**TO DO:**
Reproduce the entries below, please. Keep every character the same.

Stored records
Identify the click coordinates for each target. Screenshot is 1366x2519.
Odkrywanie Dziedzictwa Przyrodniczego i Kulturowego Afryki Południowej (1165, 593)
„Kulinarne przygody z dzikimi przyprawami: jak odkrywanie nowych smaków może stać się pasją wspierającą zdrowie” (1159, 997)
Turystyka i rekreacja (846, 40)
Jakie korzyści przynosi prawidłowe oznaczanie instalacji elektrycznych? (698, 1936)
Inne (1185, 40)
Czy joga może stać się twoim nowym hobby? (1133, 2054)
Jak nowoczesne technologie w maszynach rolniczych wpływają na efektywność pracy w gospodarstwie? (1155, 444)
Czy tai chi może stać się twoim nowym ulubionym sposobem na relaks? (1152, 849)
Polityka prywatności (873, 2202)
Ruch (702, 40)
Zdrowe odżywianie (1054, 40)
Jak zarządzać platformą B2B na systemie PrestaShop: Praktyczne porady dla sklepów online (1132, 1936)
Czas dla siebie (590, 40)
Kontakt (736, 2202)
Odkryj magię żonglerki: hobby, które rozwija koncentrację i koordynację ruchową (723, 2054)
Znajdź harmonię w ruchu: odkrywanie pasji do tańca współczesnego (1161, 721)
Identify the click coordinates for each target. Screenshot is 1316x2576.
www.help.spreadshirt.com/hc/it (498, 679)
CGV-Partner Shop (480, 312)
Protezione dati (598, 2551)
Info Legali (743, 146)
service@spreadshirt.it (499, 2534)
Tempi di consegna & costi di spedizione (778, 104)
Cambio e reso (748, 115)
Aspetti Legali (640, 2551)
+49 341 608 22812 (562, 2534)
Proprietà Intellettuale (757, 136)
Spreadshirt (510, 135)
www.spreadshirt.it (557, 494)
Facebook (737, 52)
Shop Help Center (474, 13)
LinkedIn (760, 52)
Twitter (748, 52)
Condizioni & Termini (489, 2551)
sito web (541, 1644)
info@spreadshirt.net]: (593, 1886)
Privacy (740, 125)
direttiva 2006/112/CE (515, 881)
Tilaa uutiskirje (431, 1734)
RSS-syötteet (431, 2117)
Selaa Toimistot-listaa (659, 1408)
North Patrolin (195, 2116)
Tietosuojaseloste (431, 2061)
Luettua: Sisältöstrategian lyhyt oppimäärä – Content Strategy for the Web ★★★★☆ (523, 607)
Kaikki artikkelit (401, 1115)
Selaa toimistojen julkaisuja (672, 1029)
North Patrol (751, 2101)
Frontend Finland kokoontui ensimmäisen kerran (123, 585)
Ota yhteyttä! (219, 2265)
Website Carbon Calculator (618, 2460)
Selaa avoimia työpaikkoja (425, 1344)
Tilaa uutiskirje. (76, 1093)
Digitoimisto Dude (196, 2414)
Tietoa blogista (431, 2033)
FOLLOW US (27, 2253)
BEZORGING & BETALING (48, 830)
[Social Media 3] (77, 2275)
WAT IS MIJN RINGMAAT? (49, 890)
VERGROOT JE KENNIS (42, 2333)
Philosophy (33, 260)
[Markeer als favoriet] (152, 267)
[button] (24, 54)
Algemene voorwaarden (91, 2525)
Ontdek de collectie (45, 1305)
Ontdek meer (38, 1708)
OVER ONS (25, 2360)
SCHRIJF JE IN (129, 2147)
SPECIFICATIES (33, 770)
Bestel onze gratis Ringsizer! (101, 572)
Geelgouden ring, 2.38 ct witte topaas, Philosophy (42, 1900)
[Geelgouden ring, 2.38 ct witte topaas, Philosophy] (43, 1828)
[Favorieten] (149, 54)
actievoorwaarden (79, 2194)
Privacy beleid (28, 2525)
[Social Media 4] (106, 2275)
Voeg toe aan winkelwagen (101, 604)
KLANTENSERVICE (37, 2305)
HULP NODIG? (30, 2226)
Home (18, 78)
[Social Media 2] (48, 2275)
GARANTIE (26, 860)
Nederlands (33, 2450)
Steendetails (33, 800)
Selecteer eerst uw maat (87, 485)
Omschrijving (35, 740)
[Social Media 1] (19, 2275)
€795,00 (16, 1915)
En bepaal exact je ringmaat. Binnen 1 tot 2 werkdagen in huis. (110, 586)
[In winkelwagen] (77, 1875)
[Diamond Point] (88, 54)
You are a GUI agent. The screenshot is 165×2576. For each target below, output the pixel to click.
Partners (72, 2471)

**YOUR SOLUTION:**
Identify the click coordinates for each target. Screenshot is 1366x2519.
Odkrywanie Dziedzictwa Przyrodniczego i Kulturowego Afryki Południowej (1165, 593)
„Kulinarne przygody z dzikimi przyprawami: jak odkrywanie nowych smaków może stać się pasją wspierającą zdrowie” (1159, 997)
Turystyka i rekreacja (846, 40)
Jakie korzyści przynosi prawidłowe oznaczanie instalacji elektrycznych? (698, 1936)
Inne (1185, 40)
Czy joga może stać się twoim nowym hobby? (1133, 2054)
Jak nowoczesne technologie w maszynach rolniczych wpływają na efektywność pracy w gospodarstwie? (1155, 444)
Czy tai chi może stać się twoim nowym ulubionym sposobem na relaks? (1152, 849)
Polityka prywatności (873, 2202)
Ruch (702, 40)
Zdrowe odżywianie (1054, 40)
Jak zarządzać platformą B2B na systemie PrestaShop: Praktyczne porady dla sklepów online (1132, 1936)
Czas dla siebie (590, 40)
Kontakt (736, 2202)
Odkryj magię żonglerki: hobby, które rozwija koncentrację i koordynację ruchową (723, 2054)
Znajdź harmonię w ruchu: odkrywanie pasji do tańca współczesnego (1161, 721)
Identify the click coordinates for each target. Screenshot is 1316x2576.
www.help.spreadshirt.com/hc/it (498, 679)
CGV-Partner Shop (480, 312)
Protezione dati (598, 2551)
Info Legali (743, 146)
service@spreadshirt.it (499, 2534)
Tempi di consegna & costi di spedizione (778, 104)
Cambio e reso (748, 115)
Aspetti Legali (640, 2551)
+49 341 608 22812 (562, 2534)
Proprietà Intellettuale (757, 136)
Spreadshirt (510, 135)
www.spreadshirt.it (557, 494)
Facebook (737, 52)
Shop Help Center (474, 13)
LinkedIn (760, 52)
Twitter (748, 52)
Condizioni & Termini (489, 2551)
sito web (541, 1644)
info@spreadshirt.net]: (593, 1886)
Privacy (740, 125)
direttiva 2006/112/CE (515, 881)
Tilaa uutiskirje (431, 1734)
RSS-syötteet (431, 2117)
Selaa Toimistot-listaa (659, 1408)
North Patrolin (195, 2116)
Tietosuojaseloste (431, 2061)
Luettua: Sisältöstrategian lyhyt oppimäärä – Content Strategy for the Web ★★★★☆ (523, 607)
Kaikki artikkelit (401, 1115)
Selaa toimistojen julkaisuja (672, 1029)
North Patrol (751, 2101)
Frontend Finland kokoontui ensimmäisen kerran (123, 585)
Ota yhteyttä! (219, 2265)
Website Carbon Calculator (618, 2460)
Selaa avoimia työpaikkoja (425, 1344)
Tilaa uutiskirje. (76, 1093)
Digitoimisto Dude (196, 2414)
Tietoa blogista (431, 2033)
FOLLOW US (27, 2253)
BEZORGING & BETALING (48, 830)
[Social Media 3] (77, 2275)
WAT IS MIJN RINGMAAT? (49, 890)
VERGROOT JE KENNIS (42, 2333)
Philosophy (33, 260)
[Markeer als favoriet] (152, 267)
[button] (24, 54)
Algemene voorwaarden (91, 2525)
Ontdek de collectie (45, 1305)
Ontdek meer (38, 1708)
OVER ONS (25, 2360)
SCHRIJF JE IN (129, 2147)
SPECIFICATIES (33, 770)
Bestel onze gratis Ringsizer! (101, 572)
Geelgouden ring, 2.38 ct witte topaas, Philosophy (42, 1900)
[Geelgouden ring, 2.38 ct witte topaas, Philosophy] (43, 1828)
[Favorieten] (149, 54)
actievoorwaarden (79, 2194)
Privacy beleid (28, 2525)
[Social Media 4] (106, 2275)
Voeg toe aan winkelwagen (101, 604)
KLANTENSERVICE (37, 2305)
HULP NODIG? (30, 2226)
Home (18, 78)
[Social Media 2] (48, 2275)
GARANTIE (26, 860)
Nederlands (33, 2450)
Steendetails (33, 800)
Selecteer eerst uw maat (87, 485)
Omschrijving (35, 740)
[Social Media 1] (19, 2275)
€795,00 (16, 1915)
En bepaal exact je ringmaat. Binnen 1 tot 2 werkdagen in huis. (110, 586)
[In winkelwagen] (77, 1875)
[Diamond Point] (88, 54)
You are a GUI agent. The screenshot is 165×2576. For each target below, output the pixel to click.
Partners (72, 2471)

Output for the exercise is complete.